Kıskançlık hem sahip olduğunu yitirebileceği (başkalarına
kaptıracağı), hem de başkalarının sahip olduğuna kendisinin de
sahip olması gerektiği düşünüldüğünde hissedilebilen bir duygudur.
Bazen günlük yaşamın bir cilvesi olarak gelip geçici biçimde, bazen
de yaşamı alt üst edecek biçimde; bazen yersiz yere ortada hiçbir
neden yokken bazen de gerçek bir tehdit ya da yitim söz konusu
olduğunda yaşanır. Kıskançlık yaşayan kişiler kıskançlıkların
yersiz olup olmadığı araştırmalı ve kendi kendilerine
sorgulamalıdırlar. Kıskançlık çoğu zaman kıskanan kişinin iç
dünyasından kaynaklanan nedenlerle abartılı ve çarpıtılmış
algılardan ve yorumlamalardan kaynaklanmaktadır.
Kıskanmak kuşkusuz insanoğlunun doğasında olan bir duygudur.
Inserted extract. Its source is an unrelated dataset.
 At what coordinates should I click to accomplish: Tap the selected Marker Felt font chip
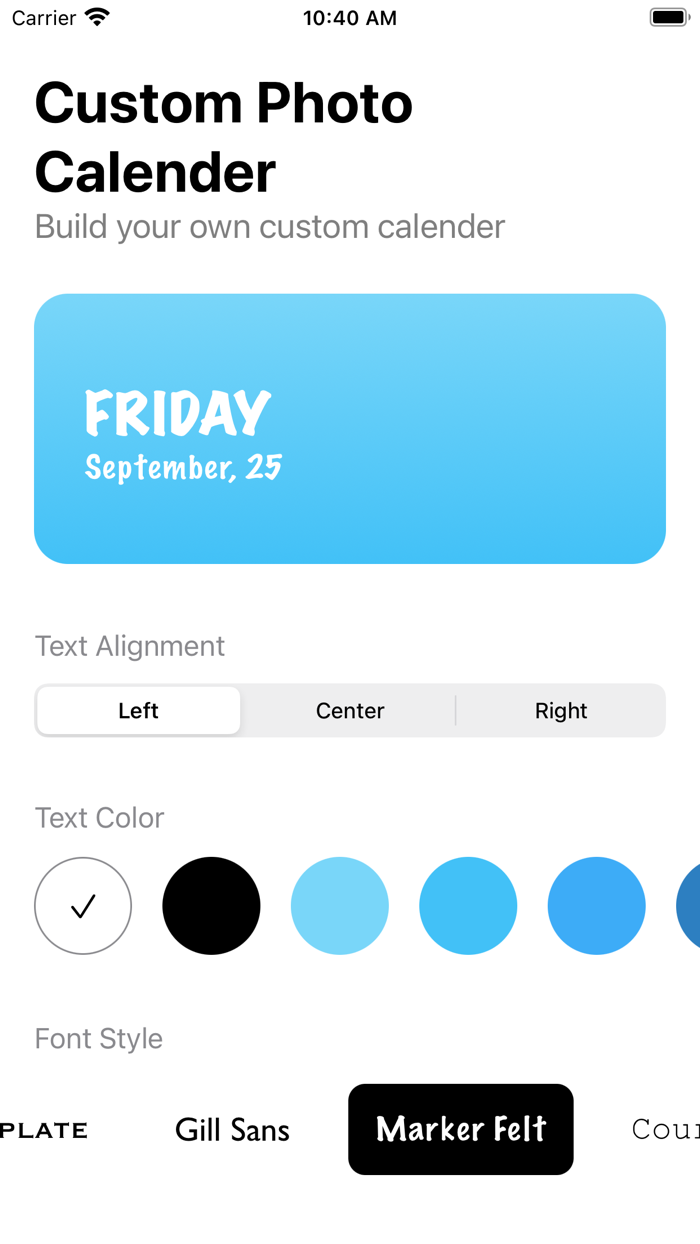point(460,1129)
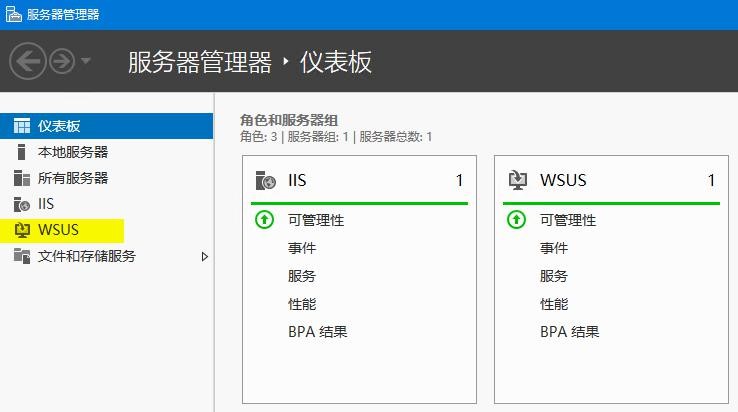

Fakat
günlük yaşamda kıskançlık yaşayan kişilerin pek çoğunun yaşadıkları
bu duygu ile baş edemedikleri; kıskandıkları kişi ile ilişkilerinin
bozulduğu ve ilişkilerinin eski güzelliğini yitirdiği görülür.
Başka bir deyişle tam da korkulan gerçekleşir.
Kıskançlık yaşayan kişilerin özellikle başarmak zorunda oldukları
konulardan ilki ilişkiyi korumak ve sürdürmektir. Bu noktada yapıcı
yaklaşım zorlayıcı olmayan ve kendi haklarından tümüyle özveride
bulunmadan daha fazla yaşantıyı paylaşmaya çalışmaktır. Fakat
kıskançlık yaşayan bir çok kişi ilişkiyi korumak ve geliştirmek
için yapıcı çaba harcamak yerine gizli gizli öç alarak, küserek,
ilişkiyi keserek ya da tehdit ederek, zor kullanarak ve kaba
kuvvete başvurarak amacına ulaşmaya çalışmaktadırlar.
Kıskançlık yaşayan kişilerin özellikle başarmak zorunda oldukları
konulardan ikincisi özgüvenlerini ve özsaygılarını korumaktır.
Kıskançlık yaşayan kişiler yaşandığını düşündükleri rekabette
yarışı kaybedeceklerini düşünerek kendilerini değersiz,
önemsenmeyen, sayılmayan ve sevilmeyen bir insan gibi
hissederler.
Kimlerin daha kıskanç olduğu eskiden beri ilgi çeken bir konudur.
Genel olarak bakıldığında kendisini yetersiz ve değersiz gören ya
da değerlilik duyguları dış etkilerden çok kolay etkilenen
kişilerin daha kıskanç oldukları görülmektedir.
Kadın ve erkeklerin yaşadıkları kıskançlık duyguları ile baş etme
yöntemleri büyük farklılık bulunmaktadır. Kadınlar görece daha
yapıcı bir yaklaşım göstermekle birlikte genel olarak kendi hak ve
isteklerinden vazgeçen ve alttan alan bir yaklaşım
göstermektedirler. Erkekler ise genellikle tehdit ederek ya da kaba
kuvvet kullanarak sonuç elde etmeye çalışmaktadırlar.